Подготовка к кардиоверсии (КВ) включает в себя:
1. Профилактику нормализационных тромбоэмболиеских осложнений (ТЭО).
— если давность эпизода ФП менее 48 часов и нет факторов риска ТЭО, пациенту перед кардиоверсией и после нее вводят внутривенно нефракционированный гепарин (НФГ) или подкожно низкомолекулярный гепарин (НМГ).
— если давность эпизода ФП менее 48 часов, но есть факторы риска ТЭО, до и после кардиоверсии вводят внутривенно НФГ или подкожно НМГ, а затем длительное время применяют антитромботические лекарственные препараты (МНО 2,0-3,0).
— если давность эпизода ФП более 48 часов или неизвестна, применяют антагонисты витамина К с целевым МНО 2,0-3,0 на срок более 3-х недель, лечат основное заболевание, а также используют медикаментозный контроль ЧЖС до кардиоверсии и более 4 недель после кардиоверсии.
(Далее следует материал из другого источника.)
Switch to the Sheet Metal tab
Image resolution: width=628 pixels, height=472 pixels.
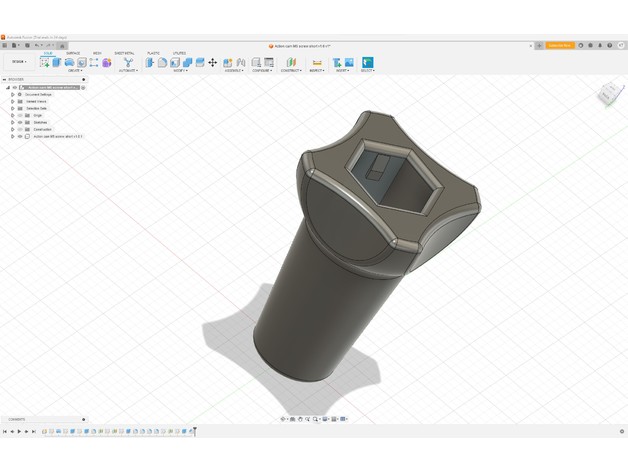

Альтернативой такой длительной подготовке в данном случае является чреспищеводная ЭхоКГ: если тромба в левом предсердии или ушке нет, проводится кардиоверсия; если тромб есть – в течение 3-х недель применяют варфарин (вместо варфарина можно также использовать дабигатран) (МНО 2,0-3,0) или эноксапарин (с дозировкой как при лечении венозного тромбоза). Затем необходимо повторить чреспищеводную ЭхоКГ: если тромба нет, проводят кардиоверсию; если тромб сохраняется, нужно отказаться от кардиоверсии в пользу контроля ЧЖС.

2. Контроль ЧЖС: при тахисистолии необходимо уредить ЧЖС до 80-100 в мин.
Дело в том, что на урежении ЧЖС (особенно при коротком анамнезе фибрилляций/трепетания) возможно развитие спонтанной кардиоверсии. В этом случае желаемый эффект будет получен без применения серьезных медикаментозных средств.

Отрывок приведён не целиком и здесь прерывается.